Flowchart documenting the selection process adopted by Moher et al. (2009).
Applying the search terms to the selected databases, we identified a total of 5117 contributions (24 February 2022), of which 3097 remained after filtering for duplicates. In a subsequent research step, we identified 101 potentially relevant articles by manually searching gray literature. We extracted the title, authors, keywords, journal information, and abstract for all publications.
Screening & critical evaluation
Two expert raters examined the 3198 publications based on their titles and abstracts for the initial screening. The screening was twofold. In the first step, for a publication to be considered for further analysis, both raters had to agree that it generally addressed the research interest. In this step, 389 publications were selected. In the second step, all publications were rated in terms of their applicability to the research question of the review and the use of an empirical method. All publications that were rated 1 (applies) on both criteria were selected for the literature review. This filtering process resulted in a sample consisting of 46 publications. Finally, we used Google Scholar to scan all publications that cited at least one of the “pearls” (Binns et al., 2018; Grgić-Hlača et al., 2018a; Lee, 2018), identifying twelve other relevant publications that we included in the final sample.

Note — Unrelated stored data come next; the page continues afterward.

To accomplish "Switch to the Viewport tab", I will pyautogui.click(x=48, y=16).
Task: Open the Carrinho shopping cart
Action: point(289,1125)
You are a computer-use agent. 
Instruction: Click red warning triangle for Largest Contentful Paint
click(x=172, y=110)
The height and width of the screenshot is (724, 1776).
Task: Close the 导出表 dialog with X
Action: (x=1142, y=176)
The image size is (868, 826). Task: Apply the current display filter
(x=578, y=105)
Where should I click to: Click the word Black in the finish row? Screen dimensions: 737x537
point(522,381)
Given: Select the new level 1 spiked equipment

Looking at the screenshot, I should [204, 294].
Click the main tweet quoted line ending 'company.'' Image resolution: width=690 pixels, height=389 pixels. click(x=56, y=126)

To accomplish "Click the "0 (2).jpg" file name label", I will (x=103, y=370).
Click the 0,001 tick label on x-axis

Two raters assessed the reliability of the selection process with a sample of 72 abstracts in the first test (Cohen's κ = .55, “fair agreement”) and 39 abstracts in the second test (Cohen's κ = .74, “good agreement”) (Higgins and Deeks, 2008).
Results
To start, we outline the descriptive results of the 58 studies included in the literature review. Then, we shed light on the underlying theoretical concepts of fairness and the specific measurements used in the empirical studies. We then reveal the main insights by clustering the empirical results from the existing literature on individuals’ perceptions of algorithmic fairness into four main categories: algorithmic predictors, human predictors, comparative effects (HDM vs. ADM), and consequences of ADM (see Figure 2).
Descriptive results
The descriptive results (shown in Table 1 in the Supplemental Material) indicate high homogeneity in terms of the national context. Data on citizens' perceptions of algorithms' fairness was almost exclusively collected in Western democracies: 32 studies were conducted in the United States (US), three in China, three in Germany, two in the United Kingdom (UK), two in the Netherlands, one in South Korea, and one in Cyprus, with four studies collecting data in multiple countries. 1
Looking more closely at the empirical methods used to investigate citizens' perceptions of algorithmic fairness, we find great diversity. Eight studies used a qualitative design, 37 studies used quantitative methods, and 13 studies combined qualitative and quantitative approaches in mixed-method designs.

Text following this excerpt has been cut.